Scientific Reports (May 2025)
The causal effects of systemic antioxidant capacity on male infertility: A two-sample mendelian randomization analysis
Abstract
Abstract The present research aimed to assess the potential causal relationship between systemic antioxidant capacity and male infertility using a two-sample Mendelian randomization approach. The primary MR analysis utilized the inverse variance weighted (IVW)method, supplemented by complementary analyses including MR-Egger, weighted mode, simple mode, and weighted median methods.
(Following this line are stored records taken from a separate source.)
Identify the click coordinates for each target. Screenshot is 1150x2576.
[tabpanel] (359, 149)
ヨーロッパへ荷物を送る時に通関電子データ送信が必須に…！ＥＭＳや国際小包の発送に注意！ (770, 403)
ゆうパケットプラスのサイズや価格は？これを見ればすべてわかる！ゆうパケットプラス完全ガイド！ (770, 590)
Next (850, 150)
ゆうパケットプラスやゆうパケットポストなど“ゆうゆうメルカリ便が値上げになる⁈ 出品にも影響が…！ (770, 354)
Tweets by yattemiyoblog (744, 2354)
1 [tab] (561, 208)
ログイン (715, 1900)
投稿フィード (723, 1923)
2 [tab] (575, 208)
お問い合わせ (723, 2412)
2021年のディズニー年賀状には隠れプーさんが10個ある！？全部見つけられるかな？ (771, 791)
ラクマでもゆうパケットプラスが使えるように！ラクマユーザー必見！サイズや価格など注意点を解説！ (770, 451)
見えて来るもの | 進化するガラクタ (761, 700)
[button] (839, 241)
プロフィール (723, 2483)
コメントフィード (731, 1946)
For male infertility, the available summarized data were gained from the open database (IEU OPEN GWAS PROJECT), which includes a total of 680 male patients with infertility and 72,799 controls of European population.10 biomarkers related to systemic antioxidant capacity were examined to investigate their potential association with male infertility, including glutathione S-transferase (GST), superoxide dismutase(SOD), glutathione peroxidase(GPX), catalase (CAT), total bilirubin, albumin, α-tocopherol, ascorbate, retinol, and uric acid. MR analyses using IVW mode revealed that genetically determined systemic antioxidant capacity biomarkers had no causal effects on male infertility risk, including GST(OR = 1.08, 95%CI: 0.91–1.29, P = 0.35), SOD(OR = 0.83, 95%CI: 0.66–1.04, P = 0.11), GPX(OR = 1.12, 95%CI: 0.92–1.36,P = 0.26), CAT(OR = 1.04, 95%CI: 0.83–1.29, P = 0.75), total bilirubin(OR = 0.98, 95%CI: 0.94–1.01, P = 0.18), albumin(OR = 1.14, 95%CI: 0.73–1.76, P = 0.57), α-tocopherol(OR = 0.56, 95%CI: 0.03–9.38, P = 0.69), ascorbate(OR = 1.06, 95%CI: 0.24–4.60, P = 0.94), retinol(OR = 1.29, 95%CI: 0.34–4.96, P = 0.71), and uric acid (OR = 0.88, 95% CI : 0.67–1.17, P = 0.39). The current study found no significantly causal link between systemic antioxidant capacity and male infertility. Further research with larger sample sizes and data from different ethnicities is needed.